Exercise instructions: Should a line in the entries below contain "agent", return that line.
BEGIN Extracted material
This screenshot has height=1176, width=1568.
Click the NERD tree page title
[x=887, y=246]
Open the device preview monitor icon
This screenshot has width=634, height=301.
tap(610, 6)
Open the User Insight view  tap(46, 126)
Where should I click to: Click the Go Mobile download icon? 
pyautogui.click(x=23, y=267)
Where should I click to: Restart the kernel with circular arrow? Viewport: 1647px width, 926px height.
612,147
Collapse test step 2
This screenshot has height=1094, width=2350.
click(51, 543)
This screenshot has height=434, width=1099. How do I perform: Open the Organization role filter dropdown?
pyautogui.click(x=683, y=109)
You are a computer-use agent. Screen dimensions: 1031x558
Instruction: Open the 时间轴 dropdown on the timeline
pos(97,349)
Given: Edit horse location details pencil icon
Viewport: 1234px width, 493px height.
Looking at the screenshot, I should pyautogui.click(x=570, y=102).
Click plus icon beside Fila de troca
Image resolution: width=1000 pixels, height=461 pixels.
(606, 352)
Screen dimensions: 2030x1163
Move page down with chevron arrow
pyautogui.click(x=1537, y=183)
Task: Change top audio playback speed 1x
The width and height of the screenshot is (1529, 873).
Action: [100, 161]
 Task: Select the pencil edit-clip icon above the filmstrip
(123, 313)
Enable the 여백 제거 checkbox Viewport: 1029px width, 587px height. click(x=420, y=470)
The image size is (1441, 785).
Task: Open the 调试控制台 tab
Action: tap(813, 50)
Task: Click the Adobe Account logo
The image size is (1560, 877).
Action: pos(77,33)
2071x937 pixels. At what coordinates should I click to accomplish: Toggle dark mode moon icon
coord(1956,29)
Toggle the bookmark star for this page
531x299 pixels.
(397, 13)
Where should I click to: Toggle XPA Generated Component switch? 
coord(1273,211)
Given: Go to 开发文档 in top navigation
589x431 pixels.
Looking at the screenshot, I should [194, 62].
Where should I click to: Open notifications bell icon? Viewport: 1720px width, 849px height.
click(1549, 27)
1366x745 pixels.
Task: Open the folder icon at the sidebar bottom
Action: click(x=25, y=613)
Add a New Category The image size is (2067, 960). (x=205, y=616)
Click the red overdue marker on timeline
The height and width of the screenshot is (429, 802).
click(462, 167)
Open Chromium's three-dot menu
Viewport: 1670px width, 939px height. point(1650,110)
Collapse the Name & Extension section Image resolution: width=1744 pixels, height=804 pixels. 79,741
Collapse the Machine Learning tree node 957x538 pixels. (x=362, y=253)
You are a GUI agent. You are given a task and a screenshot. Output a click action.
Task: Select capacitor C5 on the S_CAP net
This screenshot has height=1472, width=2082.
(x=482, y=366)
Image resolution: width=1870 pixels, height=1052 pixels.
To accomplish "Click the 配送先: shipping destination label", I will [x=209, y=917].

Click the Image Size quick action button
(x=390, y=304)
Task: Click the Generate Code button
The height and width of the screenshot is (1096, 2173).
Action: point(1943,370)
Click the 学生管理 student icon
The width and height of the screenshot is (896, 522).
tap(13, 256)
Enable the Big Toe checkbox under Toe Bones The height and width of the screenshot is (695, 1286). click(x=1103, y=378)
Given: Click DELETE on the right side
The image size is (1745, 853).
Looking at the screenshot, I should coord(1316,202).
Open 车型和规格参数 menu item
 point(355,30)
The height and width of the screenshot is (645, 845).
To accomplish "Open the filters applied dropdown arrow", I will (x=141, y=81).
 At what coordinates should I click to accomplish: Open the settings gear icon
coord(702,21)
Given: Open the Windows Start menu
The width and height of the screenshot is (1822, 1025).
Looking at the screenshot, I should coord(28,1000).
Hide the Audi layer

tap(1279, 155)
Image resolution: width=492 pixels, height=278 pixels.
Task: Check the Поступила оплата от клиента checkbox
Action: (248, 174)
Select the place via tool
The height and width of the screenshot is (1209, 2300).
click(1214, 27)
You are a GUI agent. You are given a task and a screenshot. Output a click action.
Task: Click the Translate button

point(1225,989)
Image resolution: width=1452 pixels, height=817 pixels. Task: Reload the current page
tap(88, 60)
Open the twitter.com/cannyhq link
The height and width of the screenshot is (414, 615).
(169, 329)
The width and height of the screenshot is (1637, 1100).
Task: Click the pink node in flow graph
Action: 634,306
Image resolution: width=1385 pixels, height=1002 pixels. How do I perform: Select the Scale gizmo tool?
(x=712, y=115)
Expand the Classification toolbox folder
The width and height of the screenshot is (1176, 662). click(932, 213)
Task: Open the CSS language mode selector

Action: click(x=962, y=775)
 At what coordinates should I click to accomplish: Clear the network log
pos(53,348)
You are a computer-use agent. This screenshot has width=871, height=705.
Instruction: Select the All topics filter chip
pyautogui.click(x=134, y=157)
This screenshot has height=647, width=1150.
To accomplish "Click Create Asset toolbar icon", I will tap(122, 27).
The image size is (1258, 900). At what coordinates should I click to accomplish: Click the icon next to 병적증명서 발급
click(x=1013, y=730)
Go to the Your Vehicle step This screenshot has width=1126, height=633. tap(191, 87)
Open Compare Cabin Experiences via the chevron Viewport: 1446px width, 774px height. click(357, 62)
END Extracted material
Reply:
You are a computer-use agent. Screen dimensions: 1031x558
You are a GUI agent. You are given a task and a screenshot. Output a click action.
You are a GUI agent. You are given a task and a screenshot. Output a click action.
You are a computer-use agent. This screenshot has width=871, height=705.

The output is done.